Une autre légende est beaucoup plus terre à terre : le tiramisu serait en fait une astuce pour ne pas gaspiller le café froid et les restes de gâteaux. On ajoutait à ces 2 ingrédients un peu de liqueur pour ramollir le gâteau et l’on recouvrait ensuite cet ensemble de crème ou de mascarpone.

Au fil du temps, le tiramisu a connu des évolutions et beaucoup de variantes ont vu le jour : biscuits différents, utilisation de fruits…

Les cupcakes :

Un cupcake (fairy cake en Grande Bretagne et patty cake ou cup cake en Australie) est un petit gâteau composé d’une base de cake (quatre-quart) et d’un glaçage.
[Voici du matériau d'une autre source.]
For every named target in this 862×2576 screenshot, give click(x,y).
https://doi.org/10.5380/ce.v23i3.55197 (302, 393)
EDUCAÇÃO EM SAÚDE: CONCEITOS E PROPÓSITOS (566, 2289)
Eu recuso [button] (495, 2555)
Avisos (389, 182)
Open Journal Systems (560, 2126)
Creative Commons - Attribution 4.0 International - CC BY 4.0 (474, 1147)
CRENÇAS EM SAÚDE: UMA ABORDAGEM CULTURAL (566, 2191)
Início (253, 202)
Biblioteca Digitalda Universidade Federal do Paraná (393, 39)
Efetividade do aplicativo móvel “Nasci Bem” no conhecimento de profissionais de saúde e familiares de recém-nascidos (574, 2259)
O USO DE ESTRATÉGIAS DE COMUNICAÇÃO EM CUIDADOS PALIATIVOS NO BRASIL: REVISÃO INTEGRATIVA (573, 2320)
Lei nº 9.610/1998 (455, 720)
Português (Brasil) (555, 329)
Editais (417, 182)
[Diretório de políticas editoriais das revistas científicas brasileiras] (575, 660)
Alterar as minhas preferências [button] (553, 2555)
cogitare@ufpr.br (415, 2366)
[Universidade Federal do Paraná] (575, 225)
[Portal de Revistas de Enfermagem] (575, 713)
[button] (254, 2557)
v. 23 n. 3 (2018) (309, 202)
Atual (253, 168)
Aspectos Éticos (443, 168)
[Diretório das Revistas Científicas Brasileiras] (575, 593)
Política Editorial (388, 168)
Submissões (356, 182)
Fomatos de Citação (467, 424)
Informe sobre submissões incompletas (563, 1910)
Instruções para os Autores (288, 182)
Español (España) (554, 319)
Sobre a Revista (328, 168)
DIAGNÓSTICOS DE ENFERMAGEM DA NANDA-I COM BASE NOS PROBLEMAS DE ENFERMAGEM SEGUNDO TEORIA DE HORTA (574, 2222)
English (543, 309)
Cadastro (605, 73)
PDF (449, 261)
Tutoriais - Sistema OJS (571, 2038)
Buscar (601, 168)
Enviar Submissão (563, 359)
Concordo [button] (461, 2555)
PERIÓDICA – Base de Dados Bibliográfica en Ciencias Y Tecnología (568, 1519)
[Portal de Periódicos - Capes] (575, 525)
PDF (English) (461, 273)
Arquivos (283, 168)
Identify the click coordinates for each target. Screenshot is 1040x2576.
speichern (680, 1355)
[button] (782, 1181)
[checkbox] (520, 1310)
Son origine est américaine.
La première mention du terme cupcake apparaît en 1796 dans un livre écrit par Amelia Simms, intitulé A cake to be baked in small cups. Puis le terme est repris en 1828 par Eliza Leslie dans son livre Seventy-five Receipts for Pastry, Cakes, and Sweetmeats.
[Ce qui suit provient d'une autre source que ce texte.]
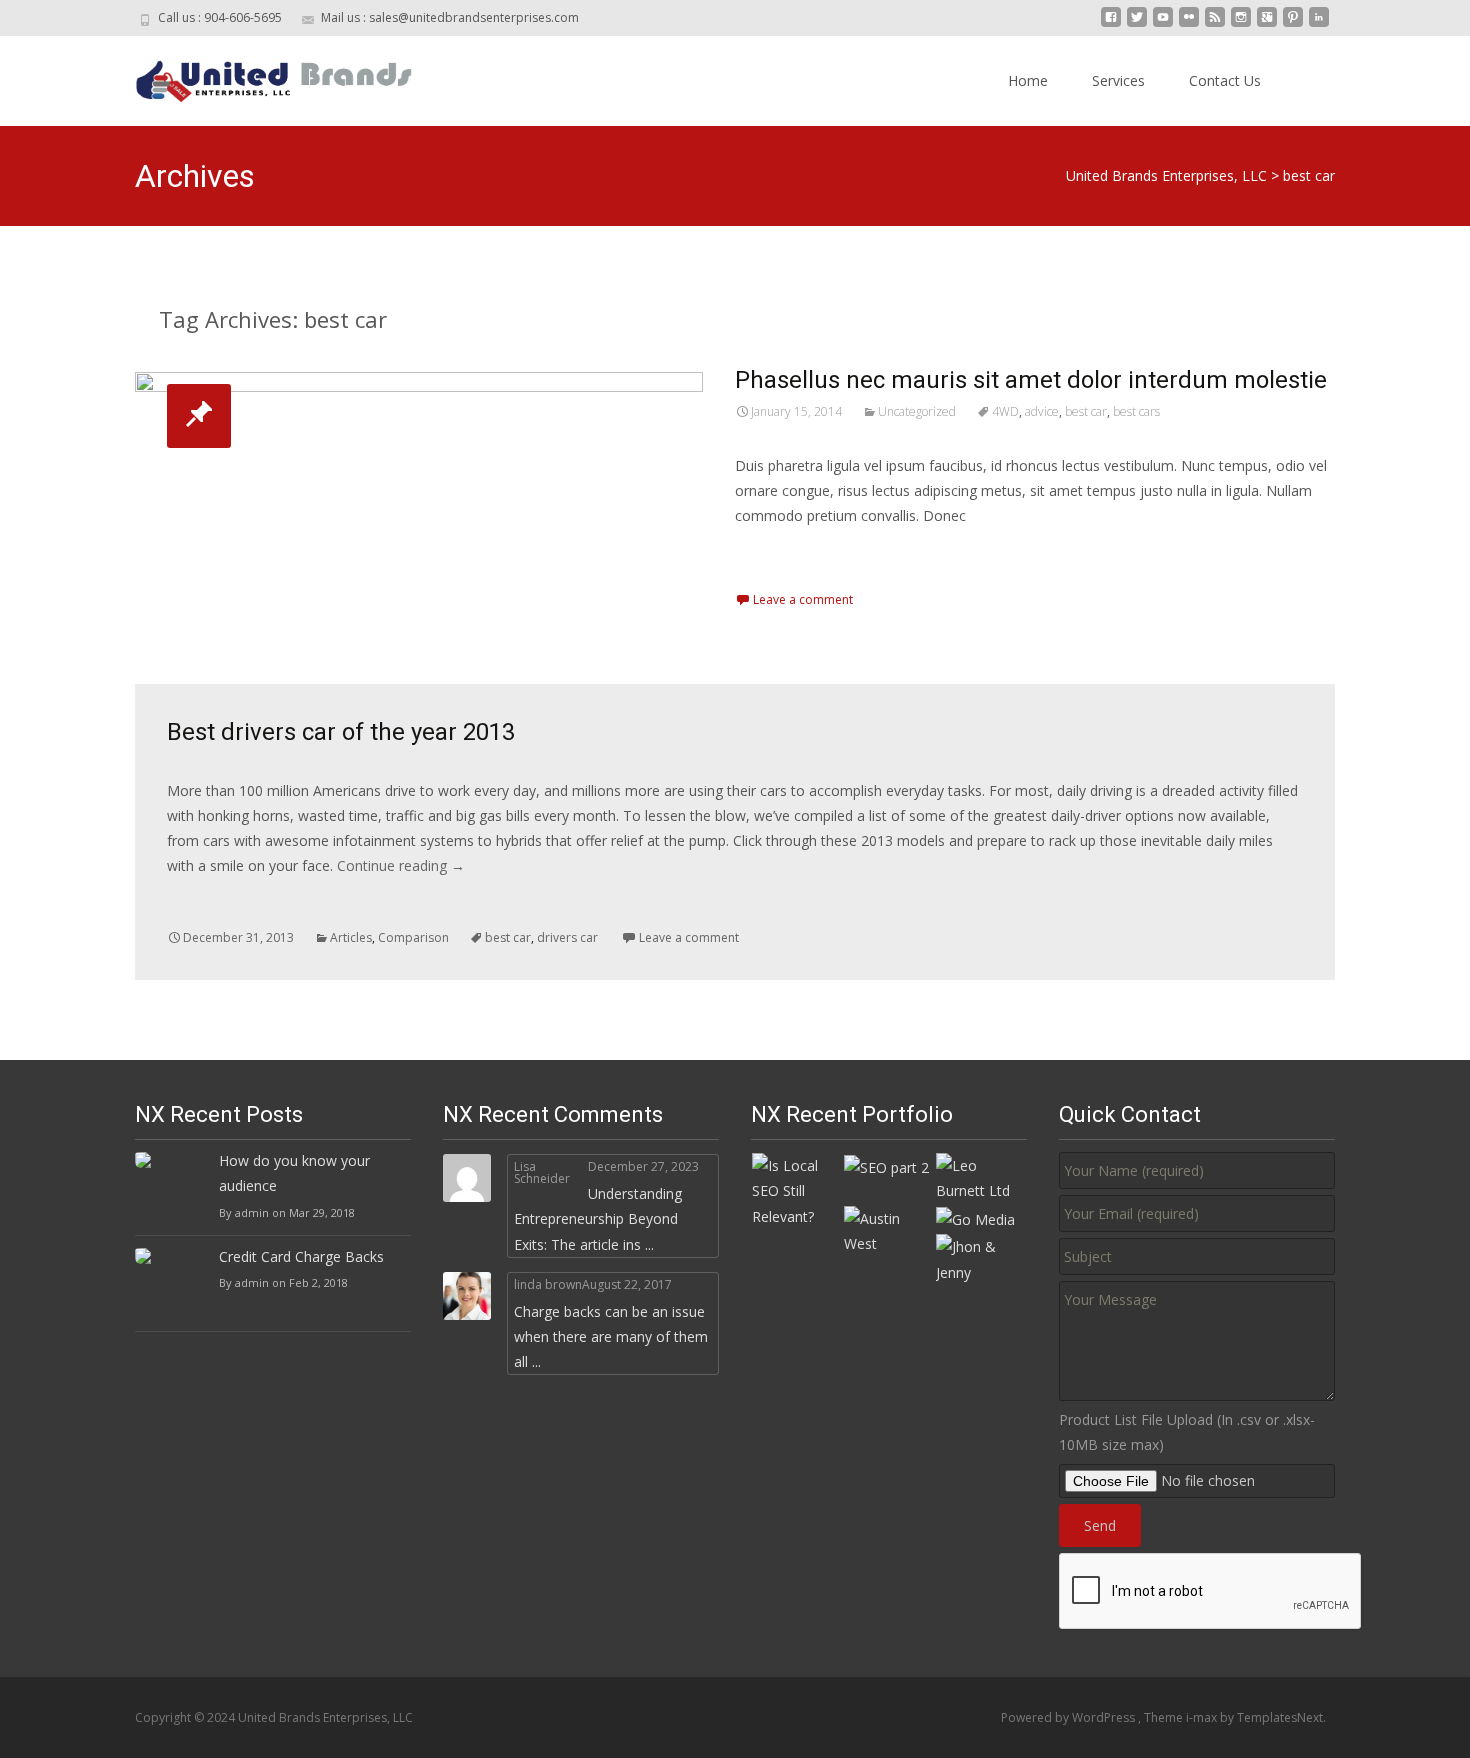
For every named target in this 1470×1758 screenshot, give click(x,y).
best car (1086, 411)
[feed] (1215, 24)
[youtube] (1163, 24)
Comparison (413, 937)
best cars (1136, 411)
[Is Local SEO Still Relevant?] (797, 1189)
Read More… (779, 552)
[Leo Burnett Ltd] (981, 1176)
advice (1042, 411)
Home (1028, 80)
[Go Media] (975, 1218)
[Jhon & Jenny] (981, 1257)
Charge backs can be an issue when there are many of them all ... (611, 1336)
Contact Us (1225, 80)
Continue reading (401, 865)
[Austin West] (889, 1229)
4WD (1005, 411)
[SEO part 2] (886, 1165)
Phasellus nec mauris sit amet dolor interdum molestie (1031, 380)
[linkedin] (1319, 24)
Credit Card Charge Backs (301, 1256)
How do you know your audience (294, 1173)
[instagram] (1241, 24)
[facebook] (1111, 24)
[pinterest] (1293, 24)
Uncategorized (917, 411)
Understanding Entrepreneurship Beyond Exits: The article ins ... (598, 1218)
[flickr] (1189, 24)
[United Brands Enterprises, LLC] (259, 76)
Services (1118, 80)
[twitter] (1137, 24)
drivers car (567, 937)
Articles (351, 937)
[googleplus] (1267, 24)
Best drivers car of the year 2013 (341, 732)
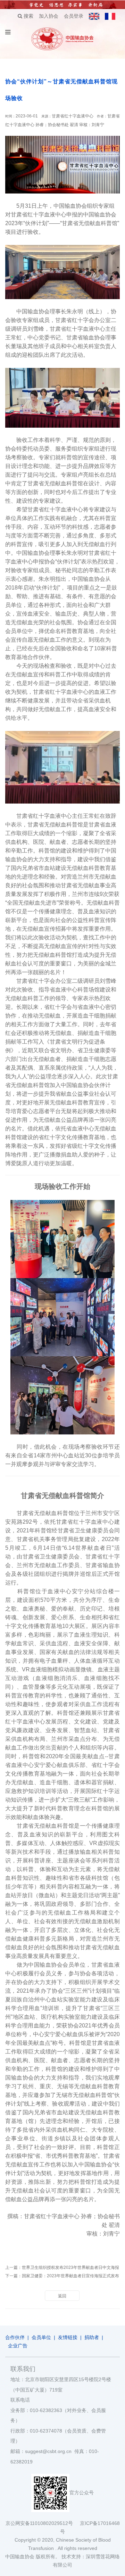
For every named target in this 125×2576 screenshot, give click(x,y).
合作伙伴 (15, 2337)
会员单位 (41, 2337)
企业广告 (17, 2345)
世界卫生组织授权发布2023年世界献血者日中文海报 (70, 2267)
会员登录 (73, 16)
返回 (62, 2296)
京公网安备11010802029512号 (43, 2523)
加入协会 (48, 16)
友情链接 (67, 2337)
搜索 (27, 16)
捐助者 (91, 2337)
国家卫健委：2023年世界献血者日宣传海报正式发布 (70, 2275)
Son nom vient des mots cup, « tasse », et cake, « gâteaux ». Deux explications ont été données pour expliquer l’origine de ce nom :

1. il proviendrait du nom de l’unité de mesure que l’on utilisait à la fin du XIXe siècle, que l’on exprimait en cups. Ainsi, les ingrédients étaient mesurés en volume avec une tasse de taille standard et non pesés. Il est aussi appelé 1 2 3 4 cake ou number cake en raison des quantités nécessaires pour réaliser la pâte à gâteau :
- 1 tasse de beurre
- 2 tasses de sucre
- 3 tasses de farine
- 4 œufs

2. au début du XIXe siècle, les moules que l’on connaît aujourd’hui, n’existaient pas. Les gâteaux étaient souvent cuits dans des sortes de tasses en terre cuite. Le nom cupcake viendrait donc cette fois, non plus du contenu, mais du contenant. D’ailleurs, le terme britannique fairy cake, en français gâteau de fée, fait référence à la taille du gâteau, qui correspondrait, de manière imagée, à une portion de fée.
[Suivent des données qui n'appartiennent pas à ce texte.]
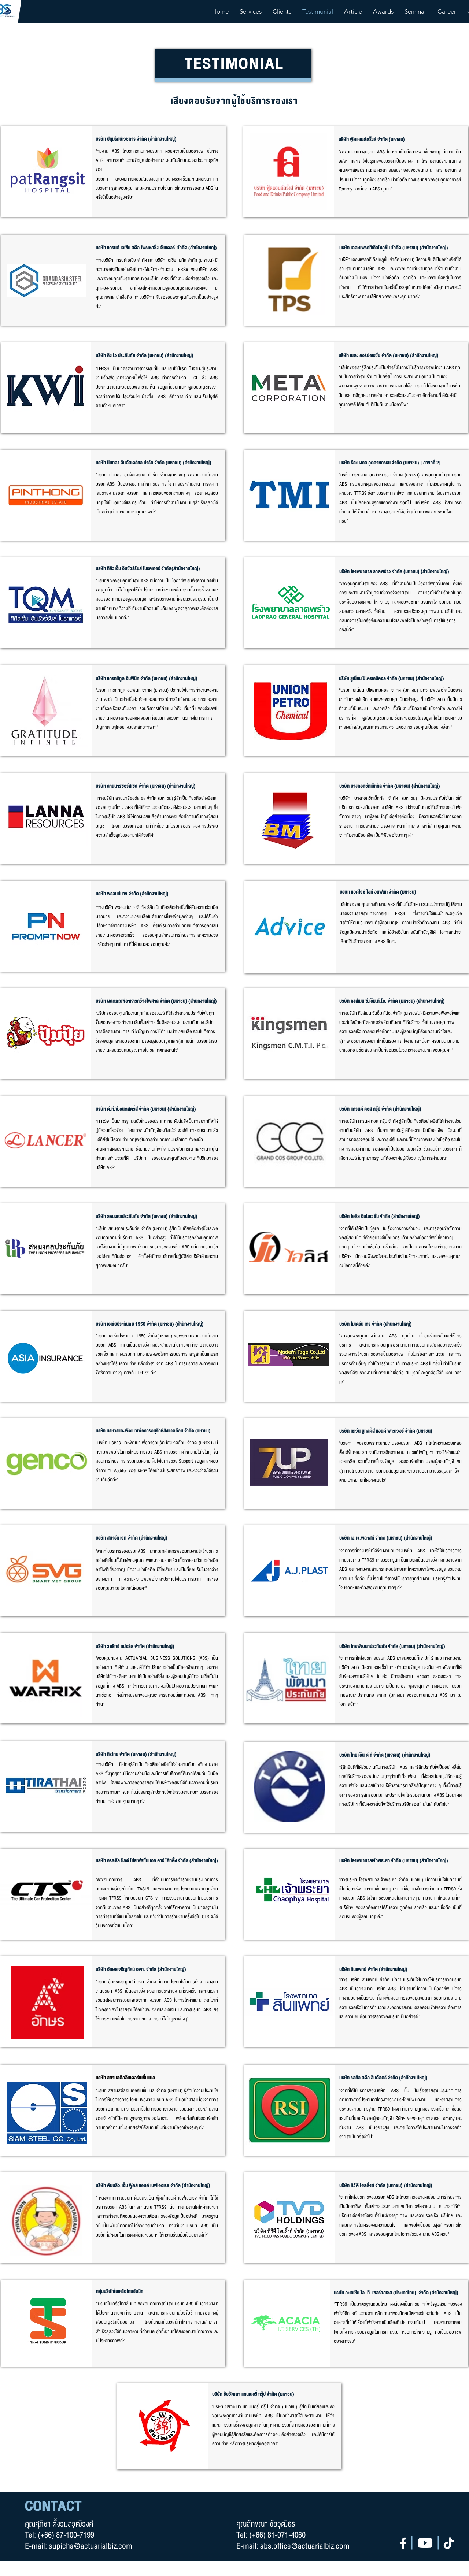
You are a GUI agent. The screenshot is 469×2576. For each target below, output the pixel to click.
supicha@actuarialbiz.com (90, 2546)
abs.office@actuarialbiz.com (305, 2546)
Les cupcakes étaient très populaires dans les années 50 aux Etats-Unis, jusqu’à ce qu’ils tombent en désuétude. Les mères de famille les cuisinaient pour toutes sortes d’occasions : kermesses scolaires, anniversaires, Noël, Halloween, Thanksgiving…
Ce n’est qu’au début des années 2000 qu’il retrouve ses lettres de noblesse grâce à la série Sex and The City, dans laquelle les 4 héroïnes allaient déguster leur cupcake dans la boutique Magnolia Bakery. Dès lors, le cupcake est devenu le gâteau à la mode, traversant les frontières, arrivant également en France depuis quelques années.
En 2010, la célèbre animatrice de télévision américaine Martha Stewart a même publié un livre dédié à ces petits gâteaux, Cupcake Passion More Than a Trend.

Il existe 3 tailles de cupcakes : mini, standard et jumbo. La taille standard est de 76 mm de diamètre pour 33 mm de hauteur et le poids standard est de 110g.